National Counter-Terrorism Action Group

Agency overview
- Formed: November 27, 2007
- Jurisdiction: Government of the Philippines
- Parent agency: Anti-Terrorism Council

= National Counter-Terrorism Action Group =

Philippine intelligence agency

The National Counter-Terrorism Action Group (NACTAG; Pambansang Lupon ng Pagsasagawa Laban sa Terorismo) was formed on November 27, 2007, with its existence announced to the public on November 29, 2007. NACTAG is under the control of the Anti-Terrorism Council.

The NACTAG's existence was due to the passage of Republic Act No. 9372 of 2007.

==History==
After its formation on November 27, 2007, and the announcement of its establishment on November 29, 2007, the Group was trained by the RP-UK Crisis Management Assistance Program, in cooperation with the British Embassy. The training programme was revealed to the public in January 2008. Former Philippine National Police chief, Arturo Lomibao, was appointed as the group's first chief officer.

The NACTAG held its first anti-terrorist exercises at the Light Railway Transit-2 station in Cubao and at the Metro Rail Transit North Avenue Station to prepare authorities for future terrorist attacks after a bombing was reported at Iligan City.

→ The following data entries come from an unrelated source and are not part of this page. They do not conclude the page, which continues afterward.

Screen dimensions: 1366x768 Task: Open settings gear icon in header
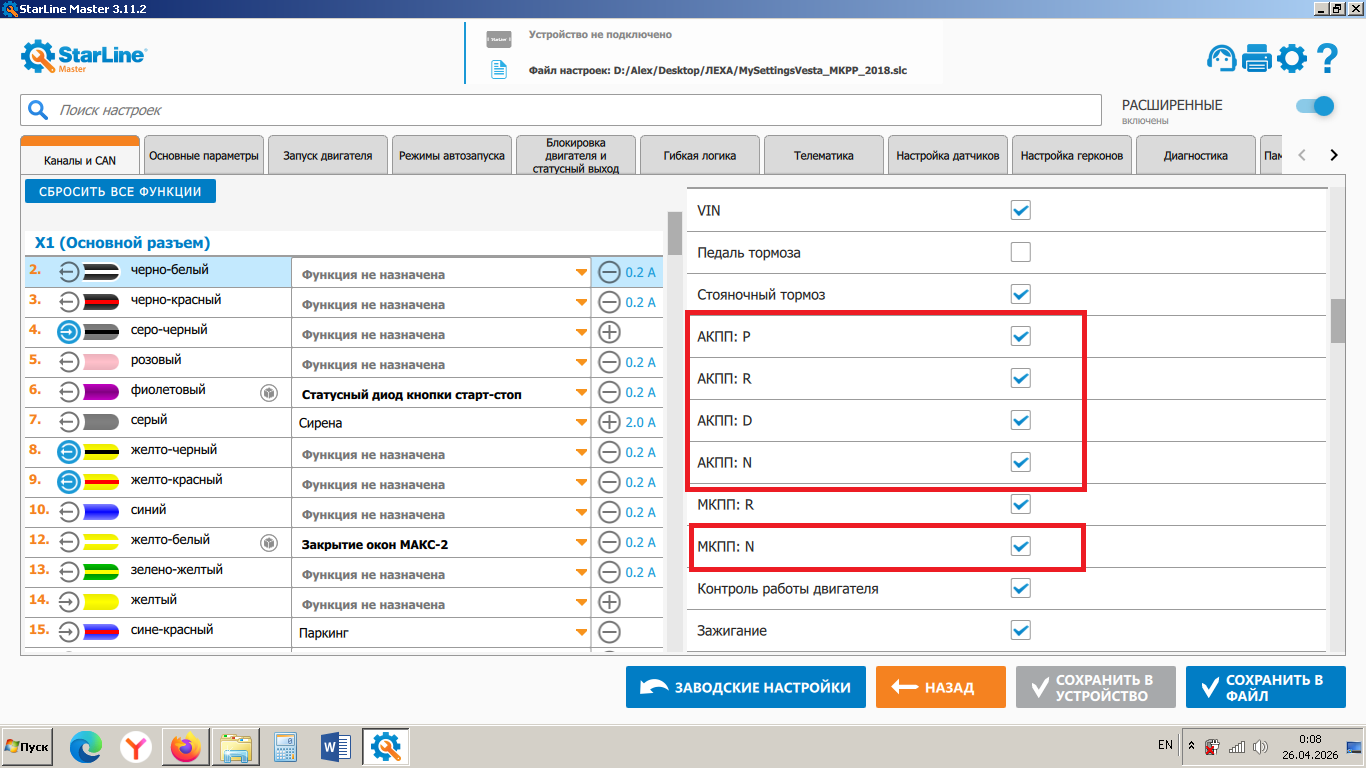[1292, 59]
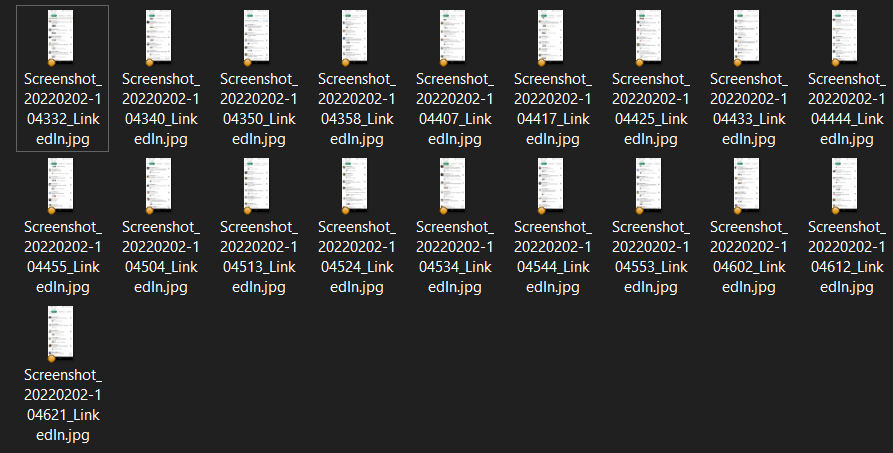The image size is (893, 453).
Task: Click the file with timestamp 104544
Action: [552, 185]
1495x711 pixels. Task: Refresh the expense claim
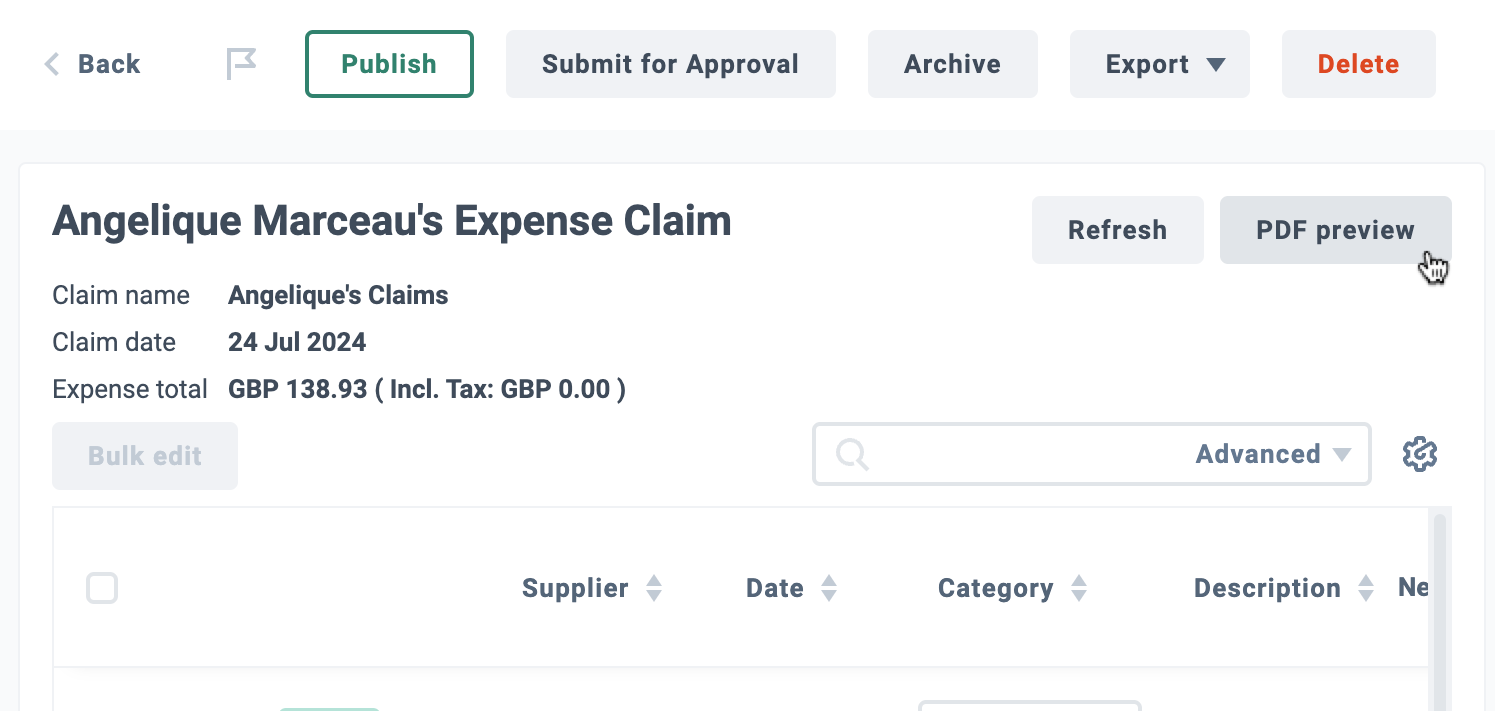click(x=1118, y=230)
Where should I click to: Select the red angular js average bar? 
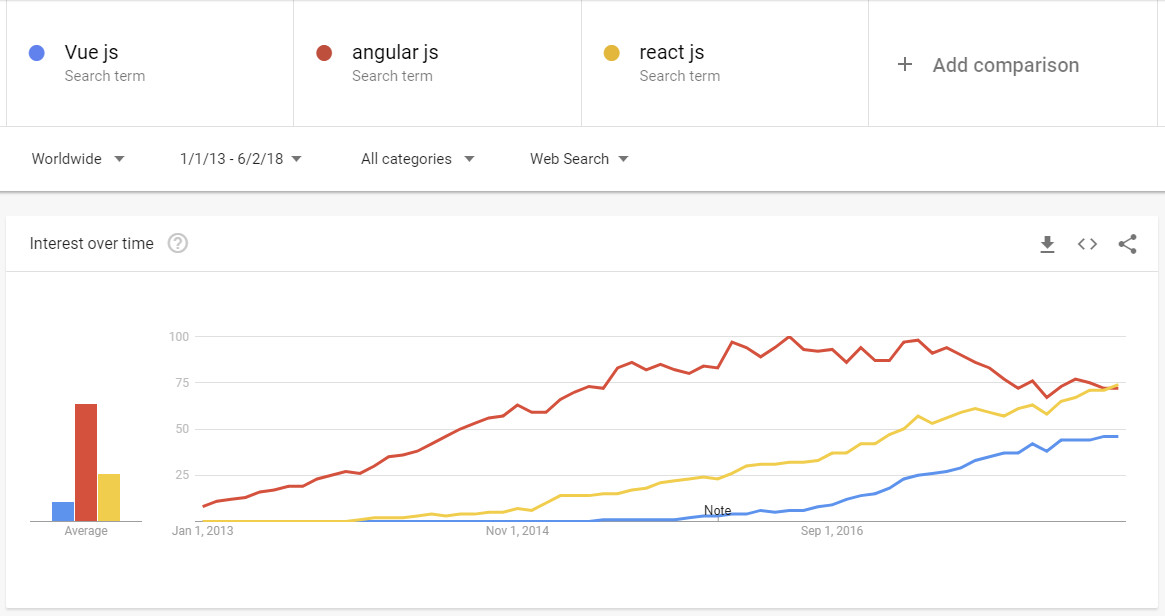click(x=86, y=462)
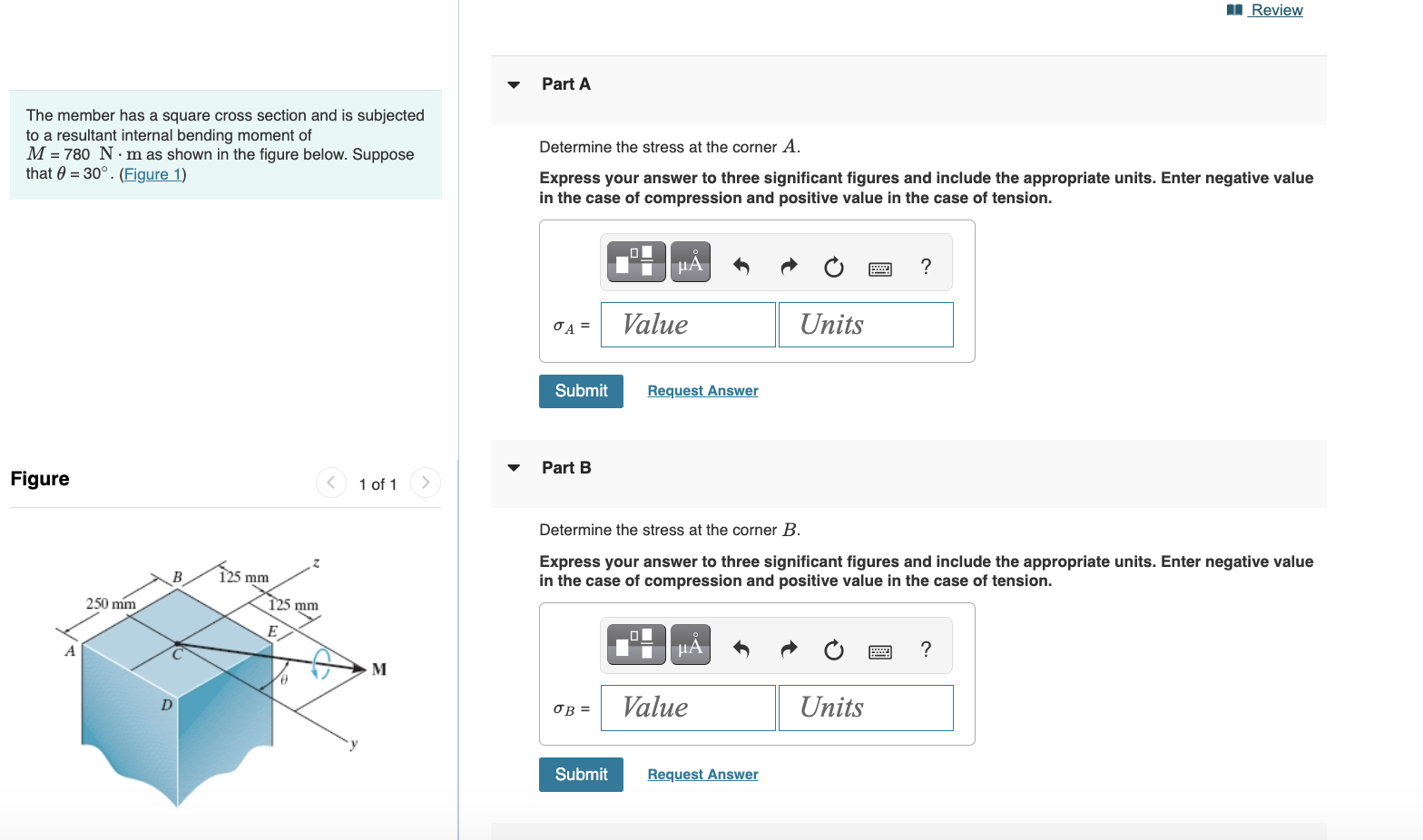Click Request Answer for Part B
The width and height of the screenshot is (1423, 840).
[x=702, y=774]
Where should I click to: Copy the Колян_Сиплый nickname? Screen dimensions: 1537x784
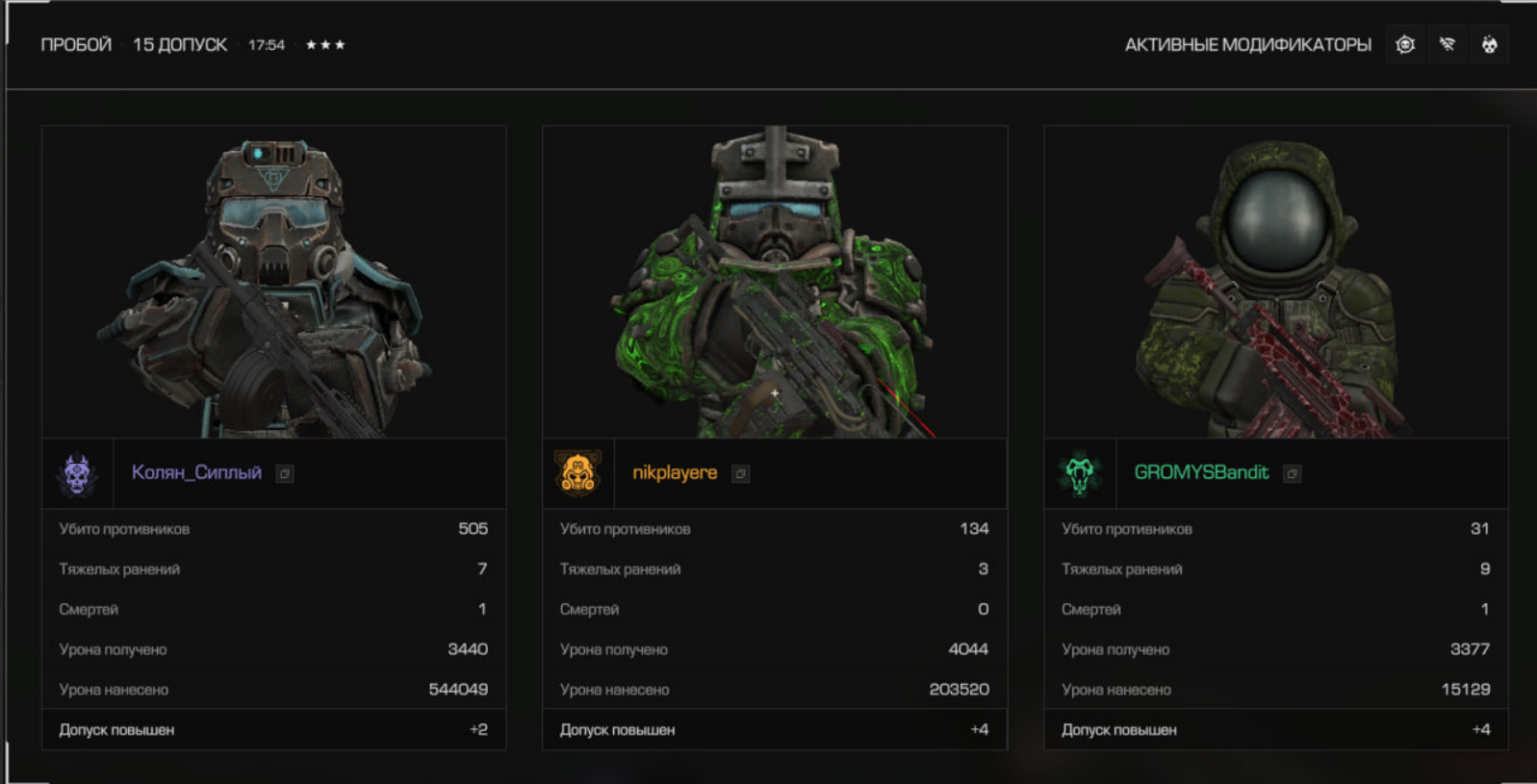click(285, 473)
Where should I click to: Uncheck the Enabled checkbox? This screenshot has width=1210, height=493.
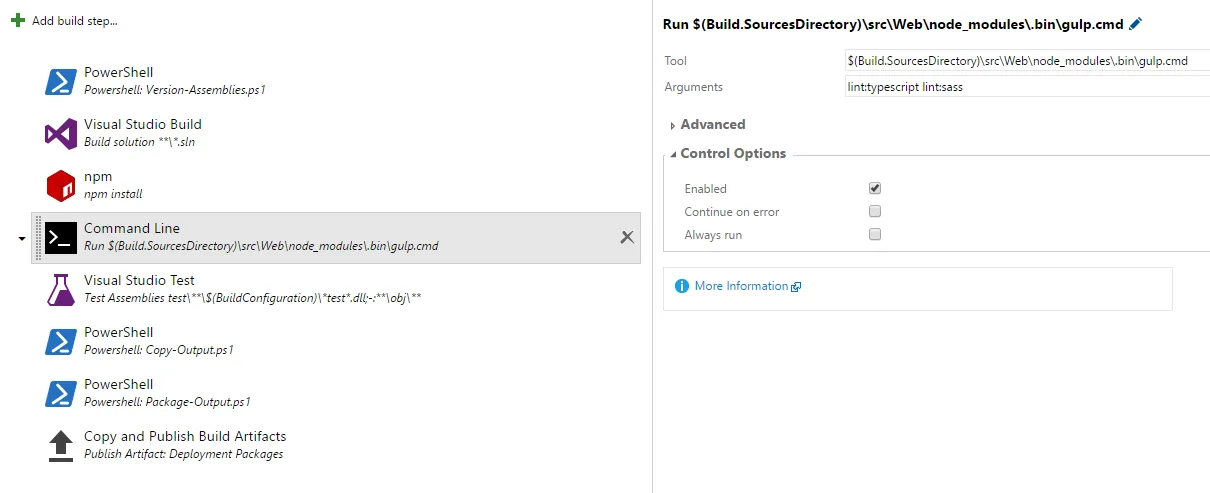pos(875,188)
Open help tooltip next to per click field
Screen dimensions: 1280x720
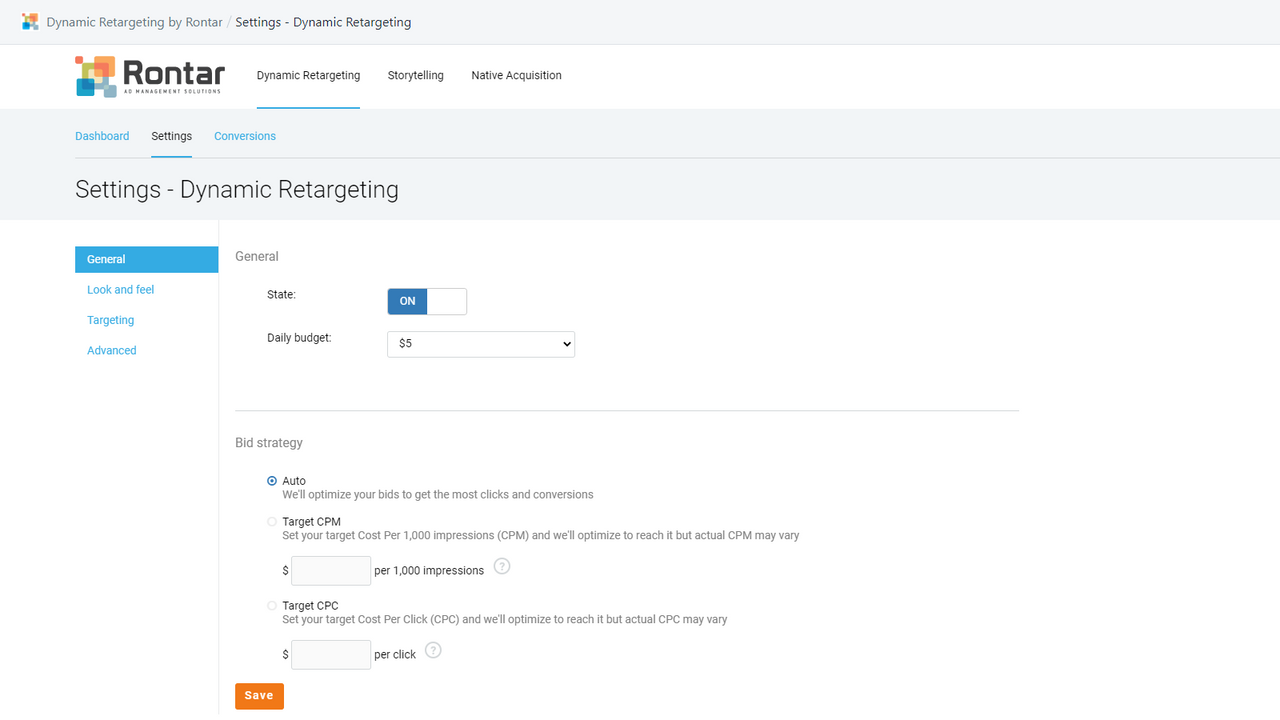(x=433, y=650)
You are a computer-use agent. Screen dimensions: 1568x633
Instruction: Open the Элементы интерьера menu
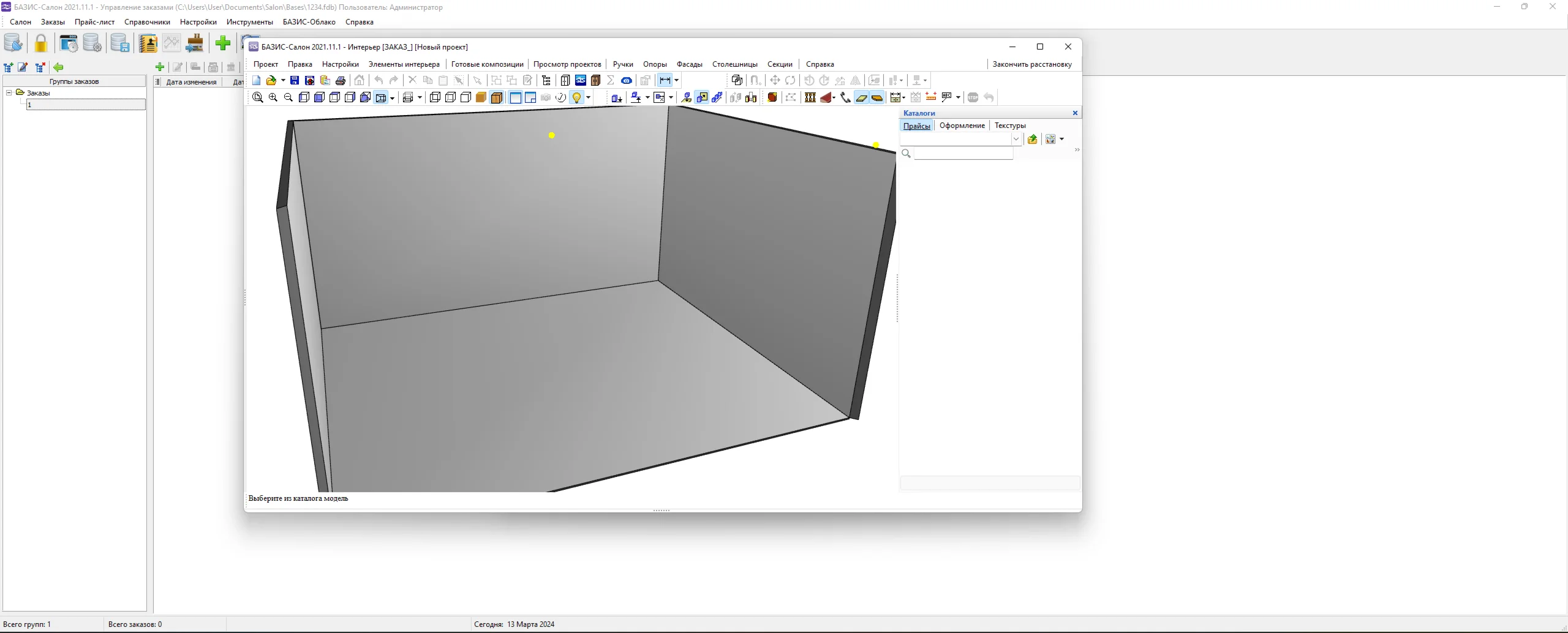[404, 64]
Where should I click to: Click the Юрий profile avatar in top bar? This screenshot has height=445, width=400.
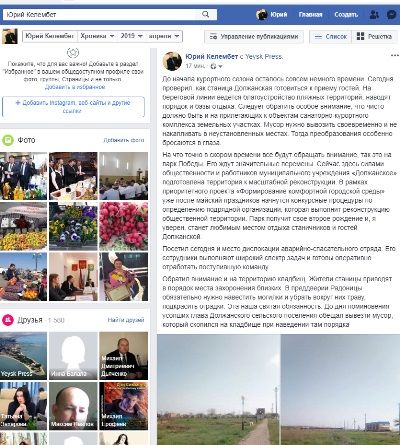tap(262, 15)
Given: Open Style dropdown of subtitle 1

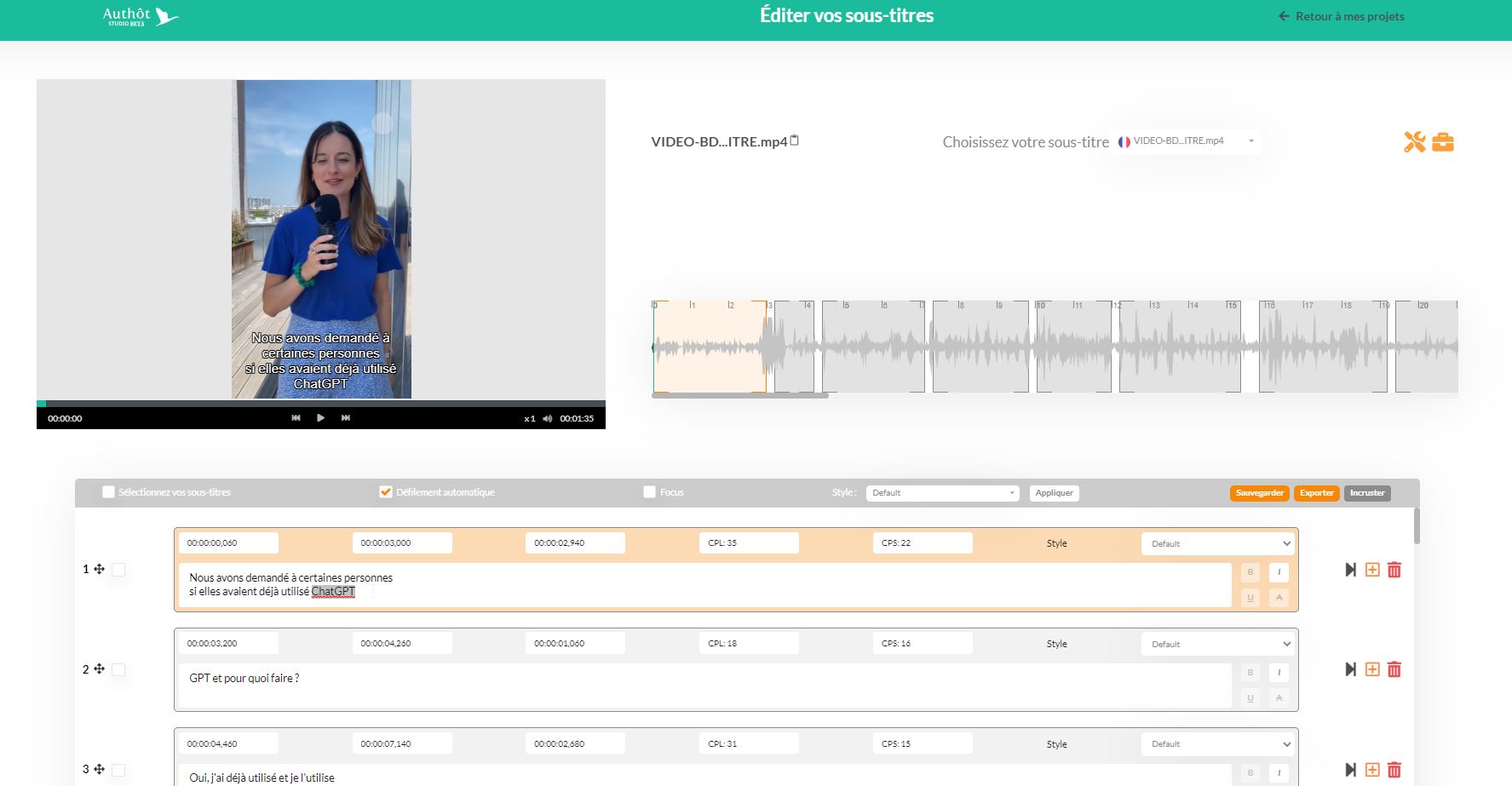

In November 2008, NACTAG supervised a raid in Taguig to arrest suspected Abu Sayyaf terrorists.

Lomibao kept his position in January 2009 when a cabinet shuffle took place. There was an accusation that Lomibao's appointment is a sign of cronyism from ex-President Gloria Macapagal Arroyo.

In September 2009, NACTAG was called upon to assist in investigating the use of pillbox explosives with the presence of US troops in Jolo, Sulu.

==Organization==
NACTAG is responsible for overseeing anti-terrorist investigations by serving as the lead organization. It is a counter-terrorism body under the Anti-Terrorism Council.

NACTAG is under the direct command of the National Security Advisor.

===Mandate===
The mandate of the NACTAG is to be "involved in the actual investigation, in case of a terrorist attack, and in providing prosecutors with “enough evidence and witnesses so that the cases will stand in court in accordance with Republic Act (RA) 9372" or the Human Security Act."